Ecco cosa prevede: se tuo figlio frequenta una scuola che giudichi scadente, e se il 51% delle famiglie che la frequentano sono d'accordo con te e firmano una petizione, puoi richiedere dei nuovi dirigenti che l'amministrazione pubblica è tenuta a fornirti. Oppure puoi chiedere che intervenga una "charter school", e cioè una scuola privata, finanziata con denaro pubblico, che ha uno statuto e delle regole decise dai genitori e dagli insegnanti.

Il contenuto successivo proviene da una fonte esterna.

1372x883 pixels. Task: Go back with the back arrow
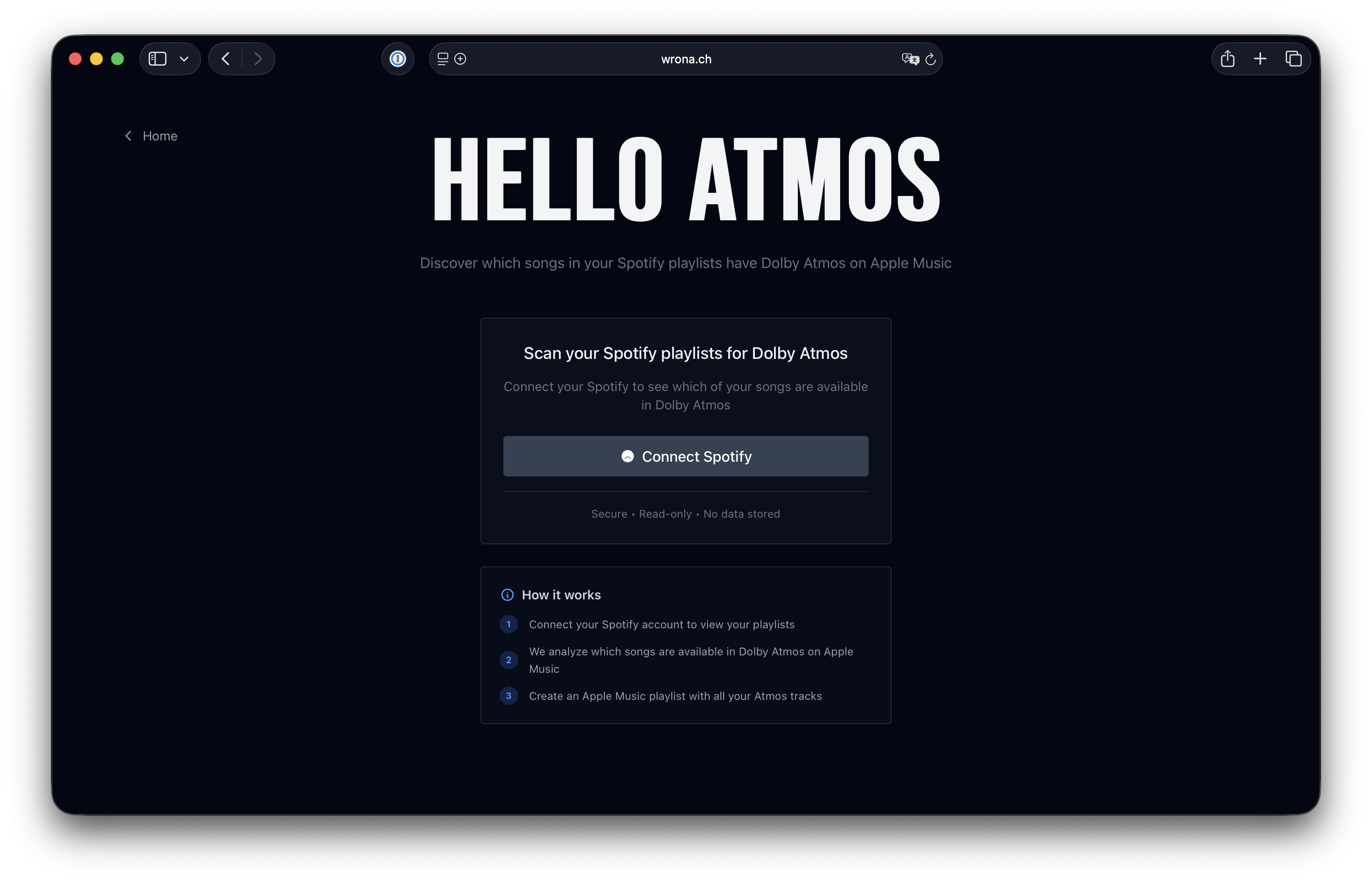point(226,58)
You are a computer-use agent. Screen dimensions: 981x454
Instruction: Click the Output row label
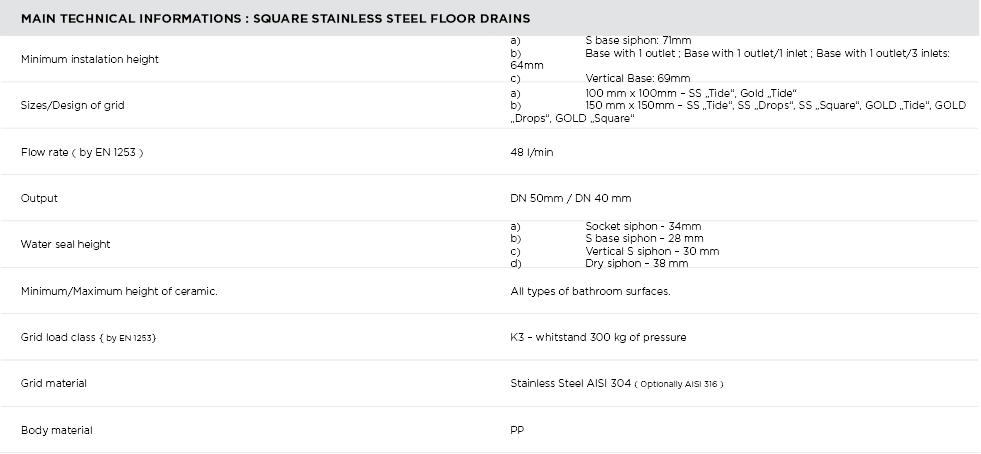(39, 198)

La legge, introdotta per la prima volta in California nel 2010, punta a salvaguardare soprattutto gli studenti di famiglie straniere, o a basso reddito. Tuttavia fa discutere, nello stato di New York come in Texas o in Connecticut: sicuri che i genitori sappiano giudicare un curriculum scolastico? Sicuri che abbiamo le competenze per stendere lo statuto di una scuola?
Sia il New York Times che il Time, rispettivamente il quotidiano e il settimanale più prestigiosi degli Stati Uniti, hanno sollevato il dibattito su questa legge alla ripresa dell'anno scolastico: misura di progresso sociale o boomerang? Secondo il Time, in California, dal 2009 nessuna scuola è stata chiusa o trasformata in meglio con la "parent trigger". Ma, per il settimanale, è soprattutto un problema di fornire ai genitori le competenze giuste per impegnarsi e per prendere decisioni efficaci.